Rydberg Atoms/Light-matter interactions

So far, we have only looked into the dynamics of the atomic states, ignoring the effects on the light field. However, there are situations where the interplay between Rydberg interactions and coupling between the atoms and the radiation field results in some very interesting consequences. This is particularly true when the light field is so weak that its quantization in terms of single photons becomes relevant.

To understand the dynamics of an atom coupled to the radiation field, one needs to adopt a description for an open quantum system as atoms in excited states can spontaneously emit photons via an interaction with the vacuum of the radiation field. The most straight-forward way to describe the state of an open quantum system is to use a statistical sum (mixture) of Hilbert space vectors, giving rise to a density matrix of the form

${\displaystyle \rho =\sum _i{p}_i|{\psi }_i⟩⟨{\psi }_i|,}$

where ${\displaystyle 0\le p_i\le 1}$ denotes the probability to find the system in the (pure) quantum state described by the Hilbert space vector ${\displaystyle |{\psi }_i⟩}$. Being probabilities, they are subject to the constraint ${\displaystyle \sum _i{p}_i=1}$, resulting in ${\displaystyle \mathrm{T}\mathrm{r}\{\rho \}=1}$ while the non-existence of negative probabilities requires the density matrix to be positive-semidefinite.

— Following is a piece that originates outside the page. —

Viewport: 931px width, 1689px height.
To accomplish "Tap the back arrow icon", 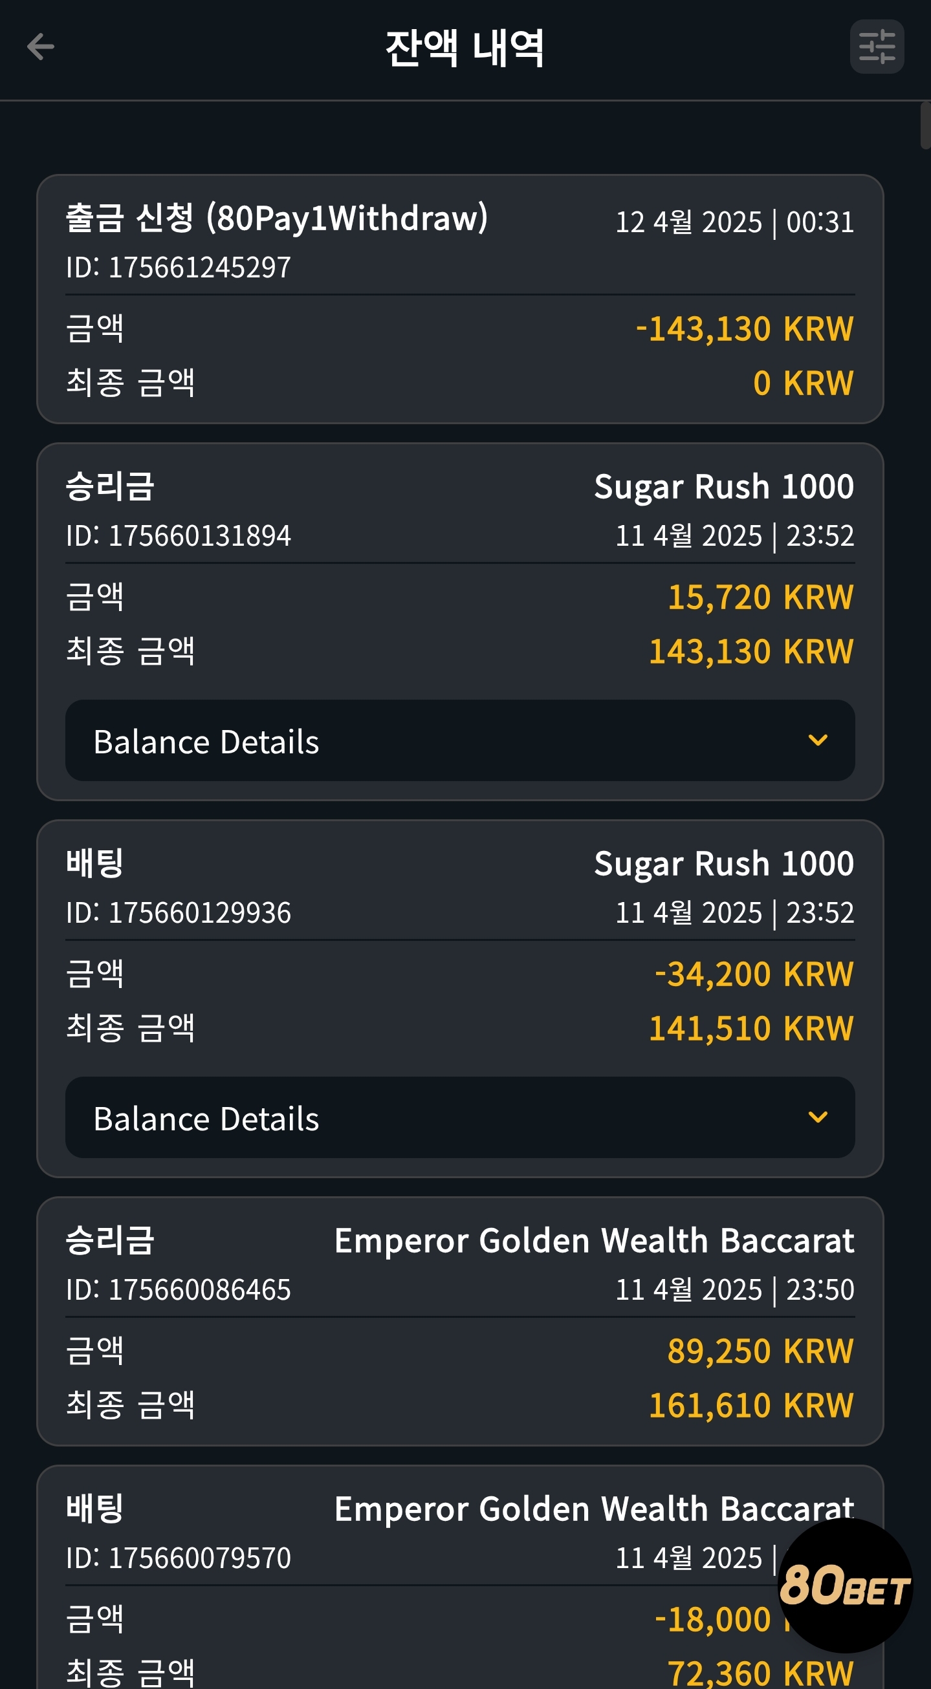I will click(x=41, y=47).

As the state of the quantum system is no longer described by a Hilbert space vector, the dynamics is no longer described by the Schrödinger equation. Instead, we have

${\displaystyle \begin{array}{cc}\frac{d}{dt}\rho & =\frac{d}{dt}\sum _i{p}_i|{\psi }_i⟩⟨{\psi }_i|=\sum _i{p}_i[(\frac{d}{dt}|{\psi }_i⟩)⟨{\psi }_i|+|{\psi }_i⟩(\frac{d}{dt}⟨{\psi }_i|)]\\ & =-\sum _i{p}_i\frac{i}{\hslash }(H|{\psi }_i⟩⟨{\psi }_i|-|{\psi }_i⟩⟨{\psi }_i|H)=-\frac{i}{\hslash }[H,\rho ],\end{array}}$

which is called the Liouville-von Neumann equation. Note that this equation is analogous to the Liouville for the classical phase space density, where the commutator is replaced by Poisson brackets.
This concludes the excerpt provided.